== Exercise prompt ==
Would you repeat word for word the lines of the listing that follows, from the one with "Task: Select the All Loans tab" up to and including the one with "Select the Move tool in main toolbar", and leave out the images?
Top of Dataset
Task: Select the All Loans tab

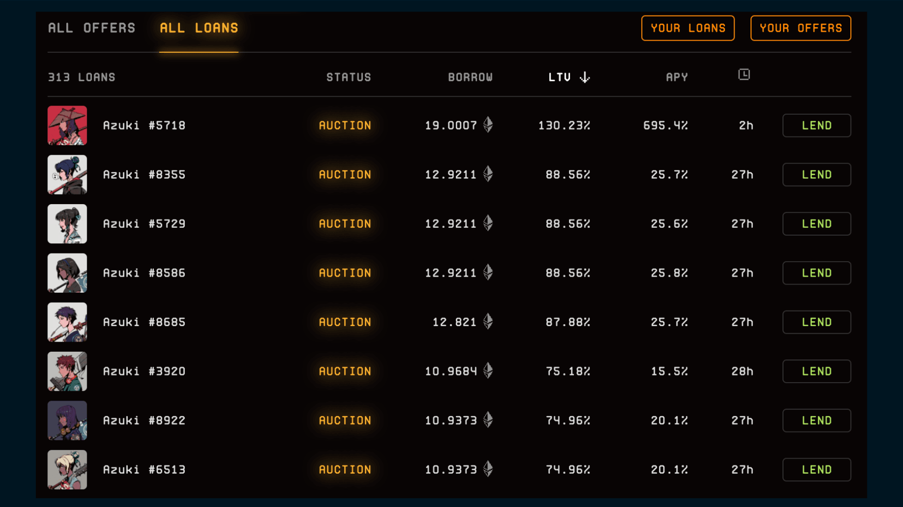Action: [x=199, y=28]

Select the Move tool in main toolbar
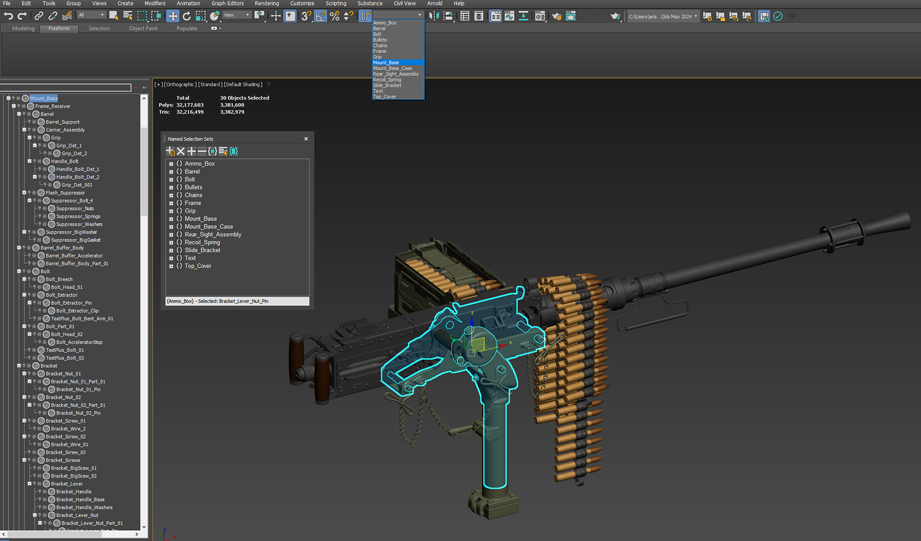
Bottom of Dataset
Top of Dataset
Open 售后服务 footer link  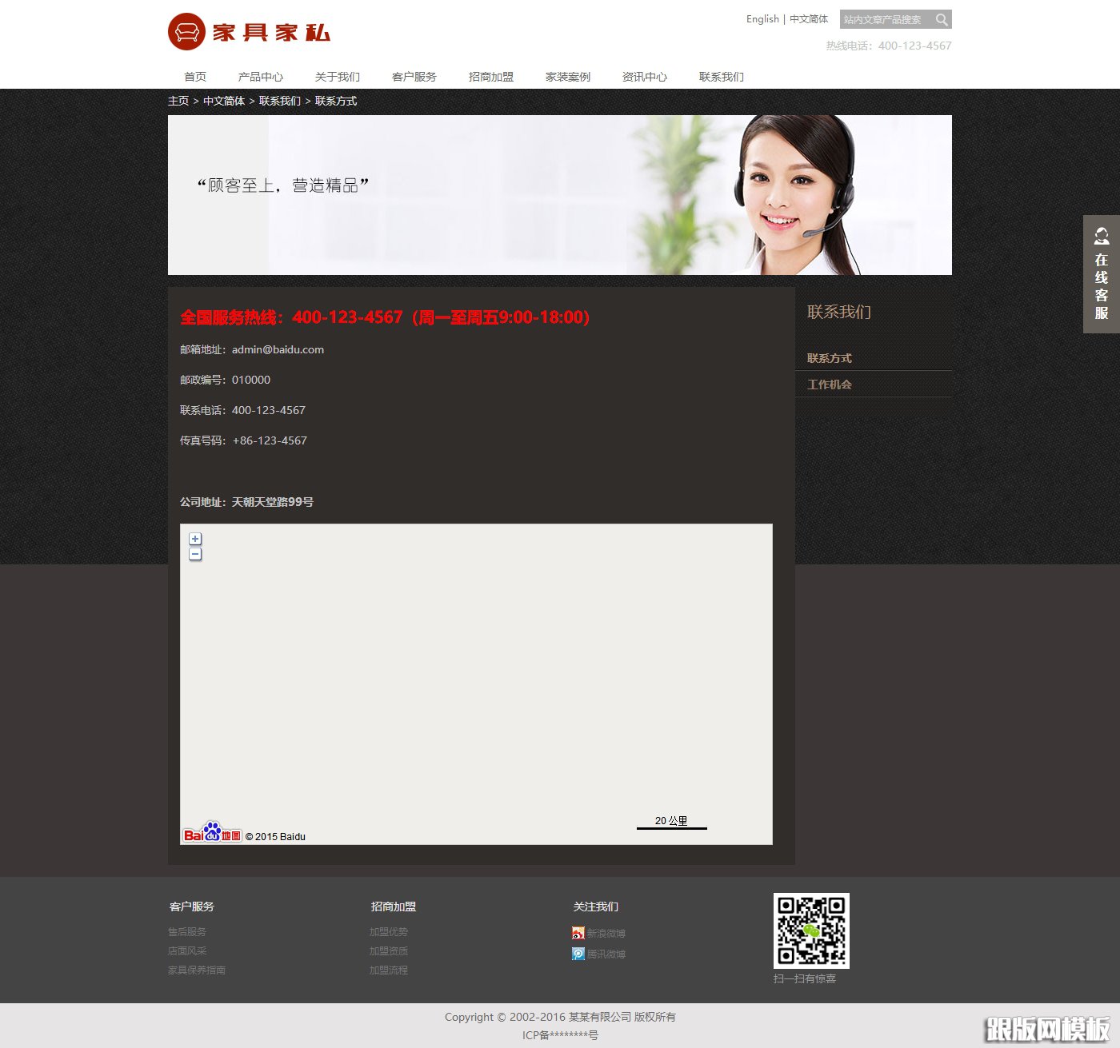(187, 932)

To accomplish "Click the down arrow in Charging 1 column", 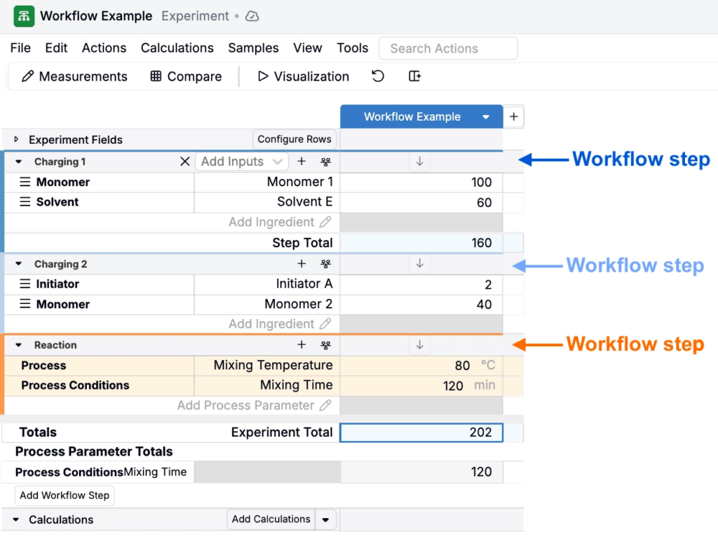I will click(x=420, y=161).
Bottom of Dataset
Top of Dataset
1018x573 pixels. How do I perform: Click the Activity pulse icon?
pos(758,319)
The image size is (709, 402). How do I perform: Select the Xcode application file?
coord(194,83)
Bottom of Dataset
== Completed exercise ==
Task: Select the All Loans tab

Action: [x=199, y=28]

Select the Move tool in main toolbar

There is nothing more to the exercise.